09/30/2013 12:02 pm ET Updated Nov 30, 2013

Silence on Climate Change: A Global Crime?

Pakistan Premier Nawaz Sharif recently spoke at the UN General Assembly on global issues, along with other world leaders. Some critical happenings prior to the UN gathering and their concurring political impacts which both Pakistan and the U.S. felt had significantly shaped the speech of Mr. Sharif at the UN desk. The incident of terror in the Pakistani church, drone attacks, on-going Syria crisis and a few other circumstances were the drivers for Sharif speech. No doubt, many of those words the world and the U.S. were desperate to hear from the Prime Minister of Pakistan, particularly on his stance on fight against terror. However, a recent development that has been taking place in the U.S. with the backup support of President Obama didn't attract or influence the thoughts of Mr. Sharif. And that is climate change...

Climate campaigners across the world, including from Pakistan, are counting the growing interest of the U.S. on climate change quite positively. Obama's reaction to climate change and his concern for quick action has also been heard in Pakistan. However, the newly elected Pakistani cabinet showed rather a disappointing reaction to tackle this issue. While both the countries embrace the consequences of climate change, Pakistan suffers more due to its small resilience and resources to adapt to climate variability. If it is a point of concern for the U.S. on climate crisis, for Pakistan, it is rather a much worrying context.

World renowned climate activist Al Gore, in his recent interview, says, "The cumulative amount of energy trapped by manmade global warming pollution each day in the earth's atmosphere is now equal to the energy that would be released by 400,000 Hiroshima bombs going off every 24 hours." That's something really big, however the difference in world leadership is their will to hear these words, understand it and act upon it.

Climate science in Pakistan has always found little space, mainly due to mass unawareness, within the political culture of the country. Some good developments could show off in recent past, however traditionally, each successive government in Pakistan overruled initiatives of previous government, no matter if they actually worked in the right way for mass benefits.

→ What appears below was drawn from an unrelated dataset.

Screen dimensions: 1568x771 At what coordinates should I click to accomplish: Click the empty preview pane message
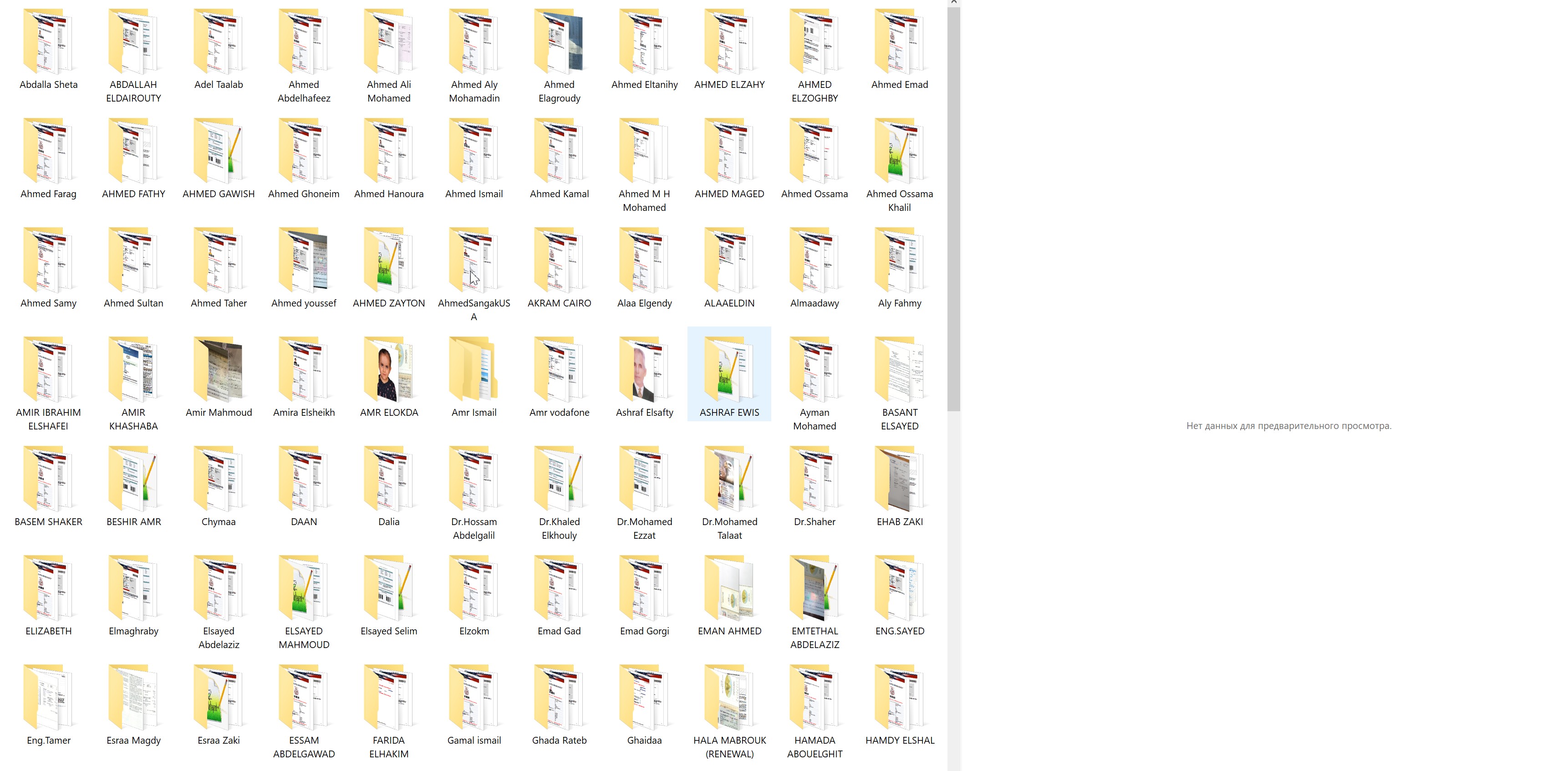[1288, 426]
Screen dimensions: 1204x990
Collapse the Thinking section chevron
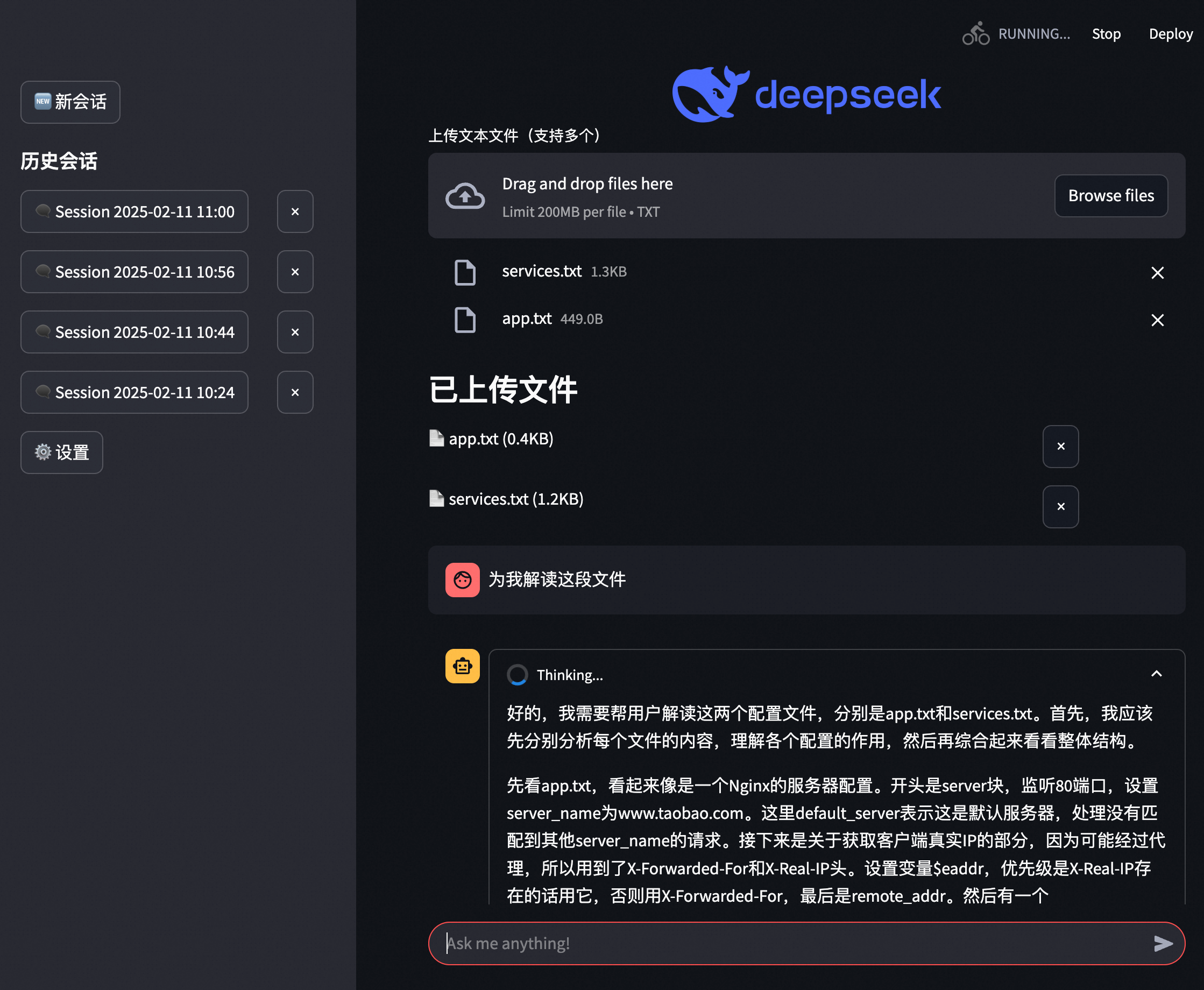[x=1156, y=674]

Same is the case with the Climate Change Ministry which the present government has demoted to the status of Division.

With the motive to reduce unnecessary financial burden on country economy, the present cabinet has cut down almost 62 percent of the annual budget, the previous government had allocated for government initiatives on climate change and environment protection. This limited role of government on climate change has put us in a state of isolation in international community.

What is the understanding of this government on "unnecessary burden on economy"? Today's science is very clear that any inaction on climate change will cost human beings unbearable financial and physical consequences. How much our politicians know this science, will of course be an interesting question!

Pakistan is among few countries in the world highly vulnerable to the impacts of climate change. World quotes countries like Pakistan, Russia and Bangladesh as examples of climate change. The 2010 flood had put one-fifth of the country land under water and affected more than 20 million people. This reality had provoked world leadership to act on climate change. Our governments however couldn't capitalize on this opportunity to gain wider awareness and interest to strengthen their ability face climate crisis.

Assuming work on climate change as financial burden, our government overlooks the reality that climate change costs 6 percent of the country GDP every year. We are becoming a water-stressed and food-stressed country. Only in Karachi City, more than 20,000 people die due to polluted water, making climate change a serious issue like energy crisis and terrorism.

Only this year monsoon, which started earlier and continued late, affected more than 100,000 people across Pakistan. This is an unusual scenario, where annual precipitation although remains the same but a sudden shift in weather pattern like monsoon can make the government ineffective to protect its people from weather related disasters.

Experts say Pakistan losses 5.2 billion dollars every year due to climate change. In such circumstances, demoting Climate Change Ministry is questionable. Quoting the Ministry as burden on economy reflects the level of unawareness among our politicians. Maybe our government learns from other countries like in the Pacific and South Asian region, where economic challenges don't stop their work on climate change.

As the U.S. feel a fear of more Sandy-like incidents, we in Pakistan can also face more floods as we did in 2010. Climate scientists have already predicted it. Only a few minutes of extreme weather can easily destroy years-long development if our world continues to pollute the environment with their dirty fossil fuel. This is the time that world leadership remains as keen on this issue as they feel concern over terrorism or other global issues. A natural pressure should come into the minds of politicians when their governments are violating environmental rights and then they are supposed to talk at such international forums! This world should count inaction on climate change as a global crime.